Is this a good way to model address information in a relational database?
I'm wondering if this is a good design. I have a number of tables that require address information (e.g. street, post code/zip, country, fax, email). Sometimes the same address will be repeated multiple times. For example, an address may be stored against a supplier, and then on each purchase order sent to them. The supplier may then change their address and any subsequent purchase orders should have the new address. It's more complicated than this, but that's an example requirement.
Option 1 Put all the address columns as attributes on the various tables. Copy the details down from the supplier to the PO as it is created. Potentially store multiple copies of the
Option 2 Create a separate address table. Have a foreign key from the supplier and purchase order tables to the address table. Only allow insert and delete on the address table as updates could change more than you intend. Then I would have some scheduled task that deletes any rows from the address table that are no longer referenced by anything so unused rows were not left about. Perhaps also have a unique constraint on all the non-pk columns in the address table to stop duplicates as well.
I'm leaning towards option 2. Is there a better way?
EDIT: I must keep the address on the purchase order as it was when sent. Also, it's a bit more complicated that I suggested as there may be a delivery address and a billing address (there's also a bunch of other tables that have address information).
After a while, I will delete old purchase orders en-masse based on their date. It is after this that I was intending on garbage collecting any address records that are not referenced anymore by anything (otherwise it feels like I'm creating a leak).
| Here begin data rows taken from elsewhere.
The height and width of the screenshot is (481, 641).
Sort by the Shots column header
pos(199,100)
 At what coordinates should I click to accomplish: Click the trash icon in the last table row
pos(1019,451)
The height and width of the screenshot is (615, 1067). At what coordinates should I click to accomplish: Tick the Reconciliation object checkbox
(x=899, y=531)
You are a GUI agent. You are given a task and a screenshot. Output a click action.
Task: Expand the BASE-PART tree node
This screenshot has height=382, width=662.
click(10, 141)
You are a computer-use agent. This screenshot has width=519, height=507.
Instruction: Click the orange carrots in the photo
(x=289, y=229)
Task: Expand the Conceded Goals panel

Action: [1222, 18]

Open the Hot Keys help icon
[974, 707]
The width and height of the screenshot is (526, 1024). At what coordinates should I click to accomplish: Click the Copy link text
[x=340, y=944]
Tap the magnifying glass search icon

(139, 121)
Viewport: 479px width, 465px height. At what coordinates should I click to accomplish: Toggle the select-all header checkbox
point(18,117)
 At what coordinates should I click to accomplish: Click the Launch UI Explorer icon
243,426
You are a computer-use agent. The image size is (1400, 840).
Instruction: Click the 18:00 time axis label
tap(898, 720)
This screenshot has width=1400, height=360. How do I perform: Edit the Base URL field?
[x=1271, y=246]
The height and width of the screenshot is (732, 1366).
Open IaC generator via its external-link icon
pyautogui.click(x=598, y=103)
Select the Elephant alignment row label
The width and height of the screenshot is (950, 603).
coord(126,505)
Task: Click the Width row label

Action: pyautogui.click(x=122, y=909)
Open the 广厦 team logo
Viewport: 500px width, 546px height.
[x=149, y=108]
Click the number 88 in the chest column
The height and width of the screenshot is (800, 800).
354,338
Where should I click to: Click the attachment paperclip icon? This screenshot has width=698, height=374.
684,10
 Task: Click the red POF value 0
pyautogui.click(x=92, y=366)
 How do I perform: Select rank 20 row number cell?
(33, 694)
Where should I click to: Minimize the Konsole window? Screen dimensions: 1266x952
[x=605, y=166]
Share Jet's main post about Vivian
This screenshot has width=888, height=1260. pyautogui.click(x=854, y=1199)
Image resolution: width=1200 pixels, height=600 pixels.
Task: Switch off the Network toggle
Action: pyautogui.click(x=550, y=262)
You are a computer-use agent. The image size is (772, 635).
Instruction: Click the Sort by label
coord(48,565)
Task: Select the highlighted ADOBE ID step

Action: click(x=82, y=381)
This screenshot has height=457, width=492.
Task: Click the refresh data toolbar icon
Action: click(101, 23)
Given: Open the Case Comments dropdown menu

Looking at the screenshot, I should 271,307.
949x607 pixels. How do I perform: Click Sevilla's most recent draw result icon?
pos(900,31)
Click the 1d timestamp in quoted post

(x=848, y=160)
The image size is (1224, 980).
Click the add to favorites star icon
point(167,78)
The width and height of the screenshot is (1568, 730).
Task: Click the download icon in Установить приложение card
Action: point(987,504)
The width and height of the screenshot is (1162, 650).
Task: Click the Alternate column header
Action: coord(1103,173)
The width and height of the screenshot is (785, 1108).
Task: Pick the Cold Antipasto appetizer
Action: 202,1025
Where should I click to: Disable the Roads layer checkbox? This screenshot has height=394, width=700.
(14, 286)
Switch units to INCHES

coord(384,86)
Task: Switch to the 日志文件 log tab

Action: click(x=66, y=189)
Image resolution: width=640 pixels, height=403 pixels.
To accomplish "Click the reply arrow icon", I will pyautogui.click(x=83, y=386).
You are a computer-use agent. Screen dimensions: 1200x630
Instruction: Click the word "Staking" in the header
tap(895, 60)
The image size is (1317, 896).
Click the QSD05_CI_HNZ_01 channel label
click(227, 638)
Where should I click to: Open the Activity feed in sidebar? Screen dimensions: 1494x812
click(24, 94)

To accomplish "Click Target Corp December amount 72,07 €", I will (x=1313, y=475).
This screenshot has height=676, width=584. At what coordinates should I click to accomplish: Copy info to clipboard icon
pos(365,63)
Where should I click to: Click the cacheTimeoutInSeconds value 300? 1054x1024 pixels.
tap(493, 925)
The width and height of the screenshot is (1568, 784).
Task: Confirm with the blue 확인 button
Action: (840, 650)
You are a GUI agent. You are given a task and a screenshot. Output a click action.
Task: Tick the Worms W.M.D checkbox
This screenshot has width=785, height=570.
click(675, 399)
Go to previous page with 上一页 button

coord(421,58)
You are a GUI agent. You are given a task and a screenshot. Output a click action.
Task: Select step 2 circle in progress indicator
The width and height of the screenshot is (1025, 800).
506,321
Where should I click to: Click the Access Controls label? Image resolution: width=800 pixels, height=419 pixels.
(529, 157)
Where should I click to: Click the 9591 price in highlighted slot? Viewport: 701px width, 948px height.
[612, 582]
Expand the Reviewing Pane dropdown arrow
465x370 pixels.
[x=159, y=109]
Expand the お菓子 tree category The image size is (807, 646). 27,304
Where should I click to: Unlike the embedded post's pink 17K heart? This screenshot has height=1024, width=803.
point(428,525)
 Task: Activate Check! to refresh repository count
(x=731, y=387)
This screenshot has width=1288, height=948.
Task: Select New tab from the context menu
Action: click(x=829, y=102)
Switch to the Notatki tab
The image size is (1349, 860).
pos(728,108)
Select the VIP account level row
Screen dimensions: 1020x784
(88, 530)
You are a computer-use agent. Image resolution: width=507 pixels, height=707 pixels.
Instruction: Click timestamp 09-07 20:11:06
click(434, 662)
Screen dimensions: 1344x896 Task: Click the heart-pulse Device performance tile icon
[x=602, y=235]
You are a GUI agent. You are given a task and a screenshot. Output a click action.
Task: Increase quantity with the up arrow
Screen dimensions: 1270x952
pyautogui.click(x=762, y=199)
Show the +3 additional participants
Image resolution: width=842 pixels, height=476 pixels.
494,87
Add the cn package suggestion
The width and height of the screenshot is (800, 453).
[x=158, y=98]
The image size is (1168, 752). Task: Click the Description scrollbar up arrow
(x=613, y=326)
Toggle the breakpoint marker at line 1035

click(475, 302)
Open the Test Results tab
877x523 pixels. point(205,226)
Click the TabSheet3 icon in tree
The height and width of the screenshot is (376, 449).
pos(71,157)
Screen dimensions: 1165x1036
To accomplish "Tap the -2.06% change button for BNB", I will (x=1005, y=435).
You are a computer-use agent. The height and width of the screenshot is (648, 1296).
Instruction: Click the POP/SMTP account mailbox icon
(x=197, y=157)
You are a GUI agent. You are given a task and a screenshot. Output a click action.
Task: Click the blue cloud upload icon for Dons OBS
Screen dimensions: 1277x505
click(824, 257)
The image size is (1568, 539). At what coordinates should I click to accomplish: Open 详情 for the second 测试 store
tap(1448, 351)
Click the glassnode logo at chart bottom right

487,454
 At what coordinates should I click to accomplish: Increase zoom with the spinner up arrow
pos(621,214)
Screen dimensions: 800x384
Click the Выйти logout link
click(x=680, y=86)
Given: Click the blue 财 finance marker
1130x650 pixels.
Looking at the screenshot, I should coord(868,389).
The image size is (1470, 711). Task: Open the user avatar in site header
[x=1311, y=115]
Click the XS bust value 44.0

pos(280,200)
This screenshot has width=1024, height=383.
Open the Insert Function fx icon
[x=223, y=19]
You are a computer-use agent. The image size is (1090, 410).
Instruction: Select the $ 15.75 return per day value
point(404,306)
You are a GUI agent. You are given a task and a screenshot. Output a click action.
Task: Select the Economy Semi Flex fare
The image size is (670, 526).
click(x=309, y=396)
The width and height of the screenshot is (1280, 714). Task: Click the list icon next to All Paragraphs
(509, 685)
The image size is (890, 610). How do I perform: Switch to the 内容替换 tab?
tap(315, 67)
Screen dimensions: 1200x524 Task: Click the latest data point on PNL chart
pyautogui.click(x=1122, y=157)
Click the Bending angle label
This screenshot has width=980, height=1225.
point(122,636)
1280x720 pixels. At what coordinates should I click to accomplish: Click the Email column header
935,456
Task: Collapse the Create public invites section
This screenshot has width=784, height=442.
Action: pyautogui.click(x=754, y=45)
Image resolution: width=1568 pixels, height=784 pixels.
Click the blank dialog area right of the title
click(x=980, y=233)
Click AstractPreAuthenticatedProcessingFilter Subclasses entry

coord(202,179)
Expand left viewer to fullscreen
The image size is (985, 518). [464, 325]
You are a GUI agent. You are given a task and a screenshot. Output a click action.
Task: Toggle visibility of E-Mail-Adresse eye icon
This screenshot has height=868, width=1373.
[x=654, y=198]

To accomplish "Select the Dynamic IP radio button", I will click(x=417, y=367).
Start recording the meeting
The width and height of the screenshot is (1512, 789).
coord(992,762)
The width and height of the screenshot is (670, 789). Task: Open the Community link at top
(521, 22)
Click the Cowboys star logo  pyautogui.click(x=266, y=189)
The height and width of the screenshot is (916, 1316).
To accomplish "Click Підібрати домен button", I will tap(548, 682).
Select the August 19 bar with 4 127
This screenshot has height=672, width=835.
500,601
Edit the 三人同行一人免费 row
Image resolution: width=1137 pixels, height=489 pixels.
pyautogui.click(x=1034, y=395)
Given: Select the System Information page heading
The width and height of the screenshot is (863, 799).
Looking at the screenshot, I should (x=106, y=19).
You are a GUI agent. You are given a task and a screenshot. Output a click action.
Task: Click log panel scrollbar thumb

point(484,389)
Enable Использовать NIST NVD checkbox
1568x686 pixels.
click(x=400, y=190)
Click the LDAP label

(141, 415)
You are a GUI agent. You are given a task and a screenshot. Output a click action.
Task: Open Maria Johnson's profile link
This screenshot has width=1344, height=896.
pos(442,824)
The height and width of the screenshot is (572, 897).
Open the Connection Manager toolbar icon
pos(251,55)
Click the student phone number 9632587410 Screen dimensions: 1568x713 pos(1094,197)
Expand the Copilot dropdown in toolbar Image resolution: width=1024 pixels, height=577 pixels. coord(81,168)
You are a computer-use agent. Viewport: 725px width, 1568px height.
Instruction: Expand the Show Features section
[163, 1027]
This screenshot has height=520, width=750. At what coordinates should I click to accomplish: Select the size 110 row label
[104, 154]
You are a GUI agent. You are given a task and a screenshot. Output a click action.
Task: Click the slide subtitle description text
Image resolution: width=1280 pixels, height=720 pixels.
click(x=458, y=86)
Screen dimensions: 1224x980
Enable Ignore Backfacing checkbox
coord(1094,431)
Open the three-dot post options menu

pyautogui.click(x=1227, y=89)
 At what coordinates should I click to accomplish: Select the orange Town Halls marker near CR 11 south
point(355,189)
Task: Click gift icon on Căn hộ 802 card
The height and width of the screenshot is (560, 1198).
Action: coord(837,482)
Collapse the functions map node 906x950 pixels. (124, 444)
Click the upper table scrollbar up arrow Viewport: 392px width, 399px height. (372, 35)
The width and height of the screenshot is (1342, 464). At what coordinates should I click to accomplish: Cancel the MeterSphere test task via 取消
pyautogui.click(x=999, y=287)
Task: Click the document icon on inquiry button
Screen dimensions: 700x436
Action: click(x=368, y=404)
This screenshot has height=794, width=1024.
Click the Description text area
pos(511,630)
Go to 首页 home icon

I actually use this as one of my interview questions. The following is a good place to start:
Addresses --------- AddressId (PK) Street1 ... (etc)
AddressTypes ------------ AddressTypeId AddressTypeName
UserAddresses (substitute "Company", "Account", whatever for Users) ------------- UserId AddressTypeId AddressId
This way, your addresses are totally unaware of how they are being used, and your entities (Users, Accounts) don't directly know anything about addresses either. It's all up to the linking tables you create (UserAddresses in this case, but you can do whatever fits your model).
One piece of somewhat contradictory advice for a potentially large database: go ahead and put a "primary" address directly on your entities (in the Users table in this case) along with a "HasMoreAddresses" field. It seems icky compared to just using the clean design above, but can simplify coding for typical use cases, and the denormalization can make a big difference for performance.
Option 2, without a doubt.
Some important things to keep in mind: it's an important aspect of design to indicate to the users when addresses are linked to one another. I.e. corporate address being the same as shipping address; if they want to change the shipping address, do they want to change the corporate address too, or do they want to specify a new loading dock? This sort of stuff, and the ability to present users with this information and to change things with this sort of granularity is VERY important. This is important, too, about the updates; give the user the granularity to "split" entries. Not that this sort of UI is easy to design; in point of fact, it's a bitch. But it's really important to do; anything less will almost certainly cause your users to get very frustrated and annoyed.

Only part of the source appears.